Prediction Model and Analyses

Author: Ivan Cano

Date: 3/8/2022

With the turn of the 21st century, the world has seen advancements in medicine, technology, and more equitable living standards in many parts of the world. And with this increase of human population, also comes expansion into human development, much of it in the form of housing and urban infrastructure. Although, in some cases, people may build settlements unsanctioned by the state, and these people may suffer many vulnerabilities, including increased crimes, and water and food insecurities in times of drought, natural disasters Our team believes that tracking human development can prove useful in helping these people that live on the fringes of society. By using satellite images, from the landsat 8 repository (a NASA satellite image database), our team has created labeling service to be able to classify urban settlement and expansion over periods of urban growth. In this markdown file we will be using information that we have gathered using our classification service on the Xiong An New District in Hebei, China to be able to accurately predict future growth by utiliying (machine learning) models. We hope that by creating an ml model to predict the urban expansion of this region in China we can prove the efectiveness of our labeling service and the accuracy of the service itself. Moreover, we will be analyzing the results found, to test if it aligns with general trends of the urban developement of the region to further test its our models accuracy.
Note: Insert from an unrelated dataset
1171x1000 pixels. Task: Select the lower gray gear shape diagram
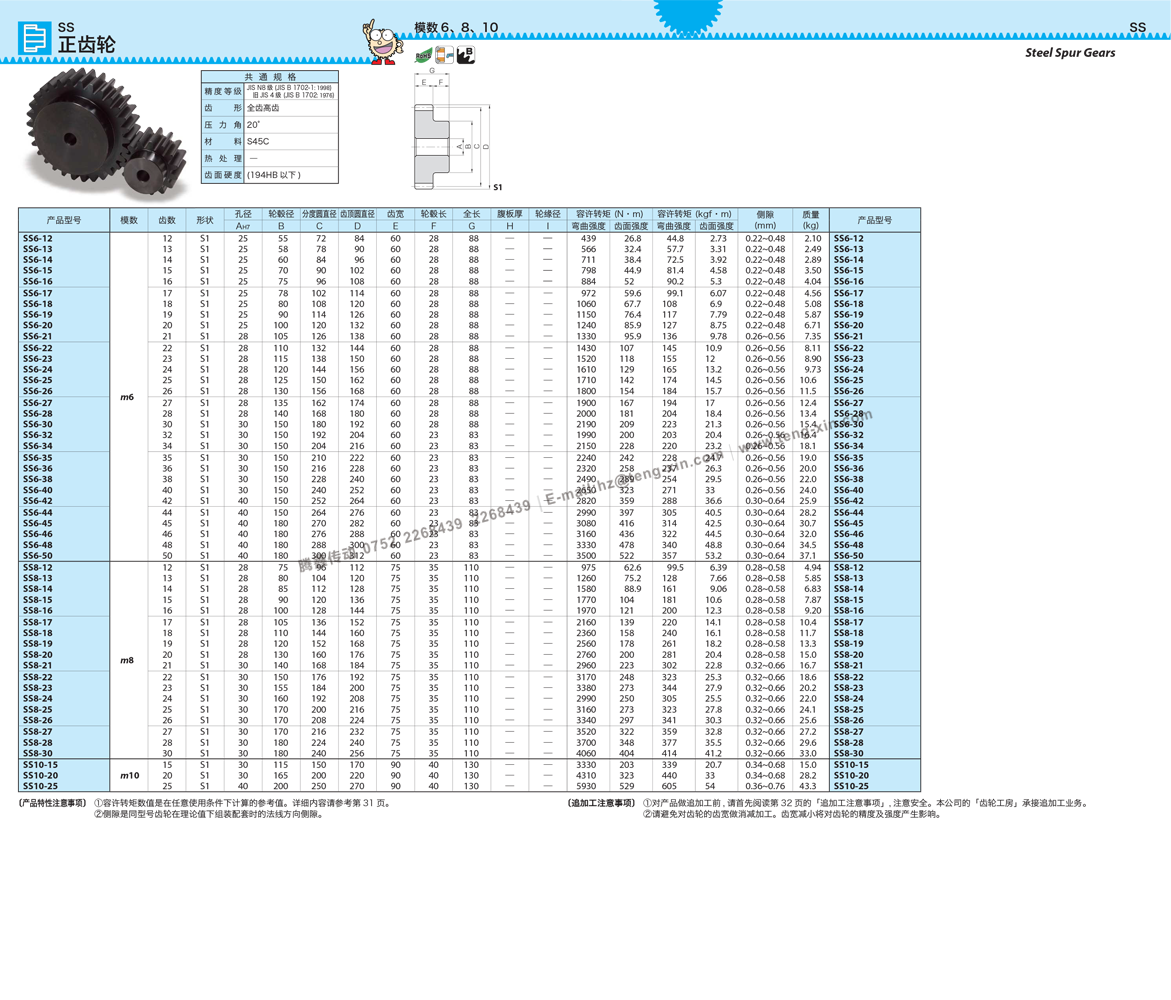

We hope that through the analyses we conduct in this project, we can promote people to use our service to aid communities. that live in rural areas across the world.

Data Cleaning

import sklearn as sk
import numpy as np
import pandas as pd
import rasterio, os, napari
from sklearn.model_selection import train_test_split
from sklearn.ensemble import RandomForestClassifier
from sklearn.svm import SVC
from sklearn.cluster import KMeans
from sklearn.preprocessing import StandardScaler
from sklearn.datasets import load_iris
import functools

To begin, we conducted some data cleaning procedures with some replacement methods, removing any typos that could have occured in the labeling of urban and non_urban regions.

labels = pd.Series(labels).replace('non_urbn','non_urban').replace('non urban','non_urban').replace('Shapes','urban').replace('urban [1]', 'urban')
labels.value_counts()

labels = labels.replace('non_urban','temp')
labels = labels.replace('urban','temp_2')
labels = labels.replace('temp','urban')
labels = labels.replace('temp_2','non_urban') 

Training Random Forest Classifier

Here we split the data with a training and a test set, with a 80% 20% split. This will allow us to train our model effectively, while still being able to test its performance.

 X_train, X_test, y_train, y_test = train_test_split(data,labels, test_size=0.2)

%matplotlib inline
import matplotlib.pyplot as plt
plt.style.use('seaborn-whitegrid')
import numpy as np

This is where we begin our hyperparameter optimization by testing a wide range of inputs and choosing the best performing input of the ones we tested. Much of the hyperparemeter tuning we performed here follows this logic, so for the sake of conciseness I won't be reitering this for the rest of the parameter tuning.

scores_depth = []
for i in range(1,50):
    fclf = RandomForestClassifier(max_depth=i, n_estimators=10, max_features=1)
    fclf.fit(X_train, y_train)
    scores_depth.append(fclf.score(X_test, y_test))

In this example it turned out the max depth was 25. In this example we added 1 to the location of the index of the highest score to compensate for the range we used starting at 1.

ml_image_1

max_score = max(scores_estimators)
scores_estimators.index(max_score)
max_depth = scores_estimators.index(max_score)
max_depth += 1
max_depth

scores_estimators = []
for i in range(1,30):
    fclf = RandomForestClassifier(max_depth= max_depth, n_estimators=i, max_features=1)
    fclf.fit(data, labels)
    scores_estimators.append(fclf.score(data, labels))

plt.plot(range(1,30), scores_estimators)
plt.title("Number of Estimators over Accuracy Score")
plt.xlabel("Number of Estimators")
plt.ylabel("Accuracy in Percents");

ml_image_2

max_score = max(scores_estimators)
max_estimators = scores_estimators.index(max_score)
max_estimators += 1
max_estimators

score_features = []
for i in range(1,10):
    fclf = RandomForestClassifier(max_depth = max_depth, n_estimators=max_estimators, max_features=i)
    fclf.fit(X_train, y_train)
    score_features.append(fclf.score(X_test, y_test))

plt.plot(range(1,10), score_features)
plt.title("Number of Max features over Accuracy Score")
plt.xlabel("Number of Max Features")
plt.ylabel("Accuracy in Percents");

ml_image_3

max_score = max(score_features)
score_features.index(max_score)
max_features = score_features.index(max_score)
max_features += 1
max_features

score_min_samples = []
for i in range(2,10):
    fclf = RandomForestClassifier(max_depth = max_depth, n_estimators=max_estimators, max_features=max_features, min_samples_leaf = i)
    fclf.fit(X_train, y_train)
    score_min_samples.append(fclf.score(X_test, y_test))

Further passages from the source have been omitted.